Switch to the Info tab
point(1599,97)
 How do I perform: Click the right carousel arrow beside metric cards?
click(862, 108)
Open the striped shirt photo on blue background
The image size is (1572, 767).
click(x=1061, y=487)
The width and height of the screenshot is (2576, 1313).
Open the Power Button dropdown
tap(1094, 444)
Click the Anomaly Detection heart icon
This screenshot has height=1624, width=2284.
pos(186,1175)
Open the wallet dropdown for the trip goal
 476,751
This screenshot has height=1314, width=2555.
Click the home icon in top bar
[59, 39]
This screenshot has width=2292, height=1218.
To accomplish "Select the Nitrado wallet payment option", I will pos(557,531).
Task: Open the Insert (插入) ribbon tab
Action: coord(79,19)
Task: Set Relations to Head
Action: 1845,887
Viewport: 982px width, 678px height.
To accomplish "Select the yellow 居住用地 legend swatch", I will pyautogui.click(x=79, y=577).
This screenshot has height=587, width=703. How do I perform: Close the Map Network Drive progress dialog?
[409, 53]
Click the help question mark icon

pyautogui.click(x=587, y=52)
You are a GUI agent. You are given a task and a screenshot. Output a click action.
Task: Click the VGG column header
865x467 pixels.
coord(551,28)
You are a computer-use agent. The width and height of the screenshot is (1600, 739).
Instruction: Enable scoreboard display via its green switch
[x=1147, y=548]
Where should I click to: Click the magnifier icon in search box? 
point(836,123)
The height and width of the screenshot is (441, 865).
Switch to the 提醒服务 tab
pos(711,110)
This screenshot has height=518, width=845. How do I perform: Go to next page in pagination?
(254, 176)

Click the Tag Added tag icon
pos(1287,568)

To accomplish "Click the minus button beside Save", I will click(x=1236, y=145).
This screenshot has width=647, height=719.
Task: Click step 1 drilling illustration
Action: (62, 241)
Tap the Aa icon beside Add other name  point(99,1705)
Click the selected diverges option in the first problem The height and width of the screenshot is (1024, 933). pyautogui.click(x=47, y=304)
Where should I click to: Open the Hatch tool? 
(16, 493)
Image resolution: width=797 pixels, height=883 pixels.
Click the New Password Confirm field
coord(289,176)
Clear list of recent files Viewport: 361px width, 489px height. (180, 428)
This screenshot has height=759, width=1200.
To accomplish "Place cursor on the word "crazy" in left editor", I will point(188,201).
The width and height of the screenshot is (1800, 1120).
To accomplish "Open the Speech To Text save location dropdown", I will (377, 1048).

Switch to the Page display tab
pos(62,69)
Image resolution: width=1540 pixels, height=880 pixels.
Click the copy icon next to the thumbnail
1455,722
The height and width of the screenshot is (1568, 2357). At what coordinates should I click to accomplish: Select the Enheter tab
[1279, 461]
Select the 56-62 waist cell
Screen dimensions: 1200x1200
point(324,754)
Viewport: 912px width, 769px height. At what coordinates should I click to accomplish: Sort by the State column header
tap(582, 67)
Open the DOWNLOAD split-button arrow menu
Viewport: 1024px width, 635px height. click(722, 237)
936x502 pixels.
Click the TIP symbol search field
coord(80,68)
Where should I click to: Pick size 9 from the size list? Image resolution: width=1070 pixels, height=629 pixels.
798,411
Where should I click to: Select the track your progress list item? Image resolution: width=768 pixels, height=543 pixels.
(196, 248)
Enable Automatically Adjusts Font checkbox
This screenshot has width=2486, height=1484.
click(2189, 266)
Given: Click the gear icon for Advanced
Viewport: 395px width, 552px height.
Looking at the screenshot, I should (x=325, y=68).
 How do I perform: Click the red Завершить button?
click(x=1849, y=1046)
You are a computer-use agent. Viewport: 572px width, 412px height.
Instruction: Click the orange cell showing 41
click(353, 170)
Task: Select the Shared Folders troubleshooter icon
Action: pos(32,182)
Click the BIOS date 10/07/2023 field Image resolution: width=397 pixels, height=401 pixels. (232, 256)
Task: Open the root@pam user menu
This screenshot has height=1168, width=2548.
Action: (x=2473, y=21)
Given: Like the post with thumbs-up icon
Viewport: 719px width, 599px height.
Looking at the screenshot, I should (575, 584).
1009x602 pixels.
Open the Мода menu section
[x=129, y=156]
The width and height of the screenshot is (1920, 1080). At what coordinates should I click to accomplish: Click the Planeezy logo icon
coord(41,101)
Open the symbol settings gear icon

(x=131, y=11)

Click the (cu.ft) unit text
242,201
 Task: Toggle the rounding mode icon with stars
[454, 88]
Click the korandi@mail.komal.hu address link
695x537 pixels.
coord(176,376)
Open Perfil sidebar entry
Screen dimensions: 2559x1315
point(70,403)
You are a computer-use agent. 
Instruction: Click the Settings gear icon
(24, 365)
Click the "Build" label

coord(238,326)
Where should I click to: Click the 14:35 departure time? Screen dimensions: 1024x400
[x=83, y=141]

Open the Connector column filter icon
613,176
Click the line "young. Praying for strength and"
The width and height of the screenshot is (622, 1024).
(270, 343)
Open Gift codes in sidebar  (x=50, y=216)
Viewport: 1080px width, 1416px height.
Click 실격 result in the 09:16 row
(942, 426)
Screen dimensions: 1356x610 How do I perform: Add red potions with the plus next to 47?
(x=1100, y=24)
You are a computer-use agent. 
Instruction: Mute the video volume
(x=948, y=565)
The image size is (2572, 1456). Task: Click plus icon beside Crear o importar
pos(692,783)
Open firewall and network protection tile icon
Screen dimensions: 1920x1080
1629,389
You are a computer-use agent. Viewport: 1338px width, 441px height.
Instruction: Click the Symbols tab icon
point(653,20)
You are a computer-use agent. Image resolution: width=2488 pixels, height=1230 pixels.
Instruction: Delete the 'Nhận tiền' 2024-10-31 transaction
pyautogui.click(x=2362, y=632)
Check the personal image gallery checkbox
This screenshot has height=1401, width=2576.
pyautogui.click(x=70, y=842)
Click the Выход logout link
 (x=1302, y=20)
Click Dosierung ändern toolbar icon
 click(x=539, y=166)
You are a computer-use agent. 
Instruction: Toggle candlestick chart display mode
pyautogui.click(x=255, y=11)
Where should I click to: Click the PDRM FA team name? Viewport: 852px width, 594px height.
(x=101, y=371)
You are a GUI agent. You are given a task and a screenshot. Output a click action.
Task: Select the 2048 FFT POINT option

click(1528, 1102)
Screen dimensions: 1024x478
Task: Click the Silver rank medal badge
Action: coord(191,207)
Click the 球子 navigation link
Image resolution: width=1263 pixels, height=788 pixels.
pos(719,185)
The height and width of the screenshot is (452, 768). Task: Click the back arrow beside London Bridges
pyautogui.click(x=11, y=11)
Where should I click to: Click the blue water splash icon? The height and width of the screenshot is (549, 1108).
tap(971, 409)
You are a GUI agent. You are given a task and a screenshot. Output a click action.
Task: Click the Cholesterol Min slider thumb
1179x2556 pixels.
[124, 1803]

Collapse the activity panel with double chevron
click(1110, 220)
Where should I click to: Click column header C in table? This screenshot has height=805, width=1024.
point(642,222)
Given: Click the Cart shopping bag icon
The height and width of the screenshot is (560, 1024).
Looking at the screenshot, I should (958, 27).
----
### Exercise:
Transcribe the listing above without any changes, from the first line of the listing through the line containing "point(836,123)", including both of those lines.

### Answer below:
Switch to the Info tab
point(1599,97)
 How do I perform: Click the right carousel arrow beside metric cards?
click(862, 108)
Open the striped shirt photo on blue background
The image size is (1572, 767).
click(x=1061, y=487)
The width and height of the screenshot is (2576, 1313).
Open the Power Button dropdown
tap(1094, 444)
Click the Anomaly Detection heart icon
This screenshot has height=1624, width=2284.
pos(186,1175)
Open the wallet dropdown for the trip goal
 476,751
This screenshot has height=1314, width=2555.
Click the home icon in top bar
[59, 39]
This screenshot has width=2292, height=1218.
To accomplish "Select the Nitrado wallet payment option", I will pos(557,531).
Task: Open the Insert (插入) ribbon tab
Action: coord(79,19)
Task: Set Relations to Head
Action: 1845,887
Viewport: 982px width, 678px height.
To accomplish "Select the yellow 居住用地 legend swatch", I will pyautogui.click(x=79, y=577).
This screenshot has height=587, width=703. How do I perform: Close the Map Network Drive progress dialog?
[409, 53]
Click the help question mark icon

pyautogui.click(x=587, y=52)
You are a GUI agent. You are given a task and a screenshot. Output a click action.
Task: Click the VGG column header
865x467 pixels.
coord(551,28)
You are a computer-use agent. The width and height of the screenshot is (1600, 739).
Instruction: Enable scoreboard display via its green switch
[x=1147, y=548]
Where should I click to: Click the magnifier icon in search box? 
point(836,123)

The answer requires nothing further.